Tactical Decision-Making Under Stress: How to Outsmart the Chaos
11. 8. 2025, DJG
Every law enforcement officer knows that a calm patrol can flip into a life-or-death moment without warning. Whether you’re clearing a room, stopping a car, or approaching a suspect on the street — you’re making critical decisions under stress. And while training sharpens skills, what really keeps you alive is how you make those decisions in the moment.
That’s where human behavior meets tactical strategy.
THE OODA LOOP: HOW DECISIONS HAPPEN
The OODA Loop — coined by military strategist Col. John Boyd — explains how humans process changing situations:
Observe → Orient → Decide → Act
This cycle helps us make sense of threats, evaluate our options, and take action. The faster and more clearly you run this loop, the better your decisions.

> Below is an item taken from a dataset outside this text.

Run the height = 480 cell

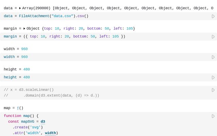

But under real stress, especially in chaotic patrol situations, each stage of the OODA loop can be compromised:
Observe:
- Tunnel vision limits your field of view
- Auditory exclusion can make you miss cues
- Adrenaline distorts time and clarity
Orient:
- Cognitive overload blurs priorities
- Biases or fear narrow your thinking
- You may fixate on one threat while missing others
Decide:
- Decision paralysis or impulsive reactions
- Reliance on instinct over reasoning
- Missed legal or tactical considerations
Act:
- Poor fine motor control
- Overreacting or freezing
- Difficulty coordinating movement or commands
In other words, stress short-circuits the loop. You can’t make smart decisions if you can’t observe or orient properly in the first place.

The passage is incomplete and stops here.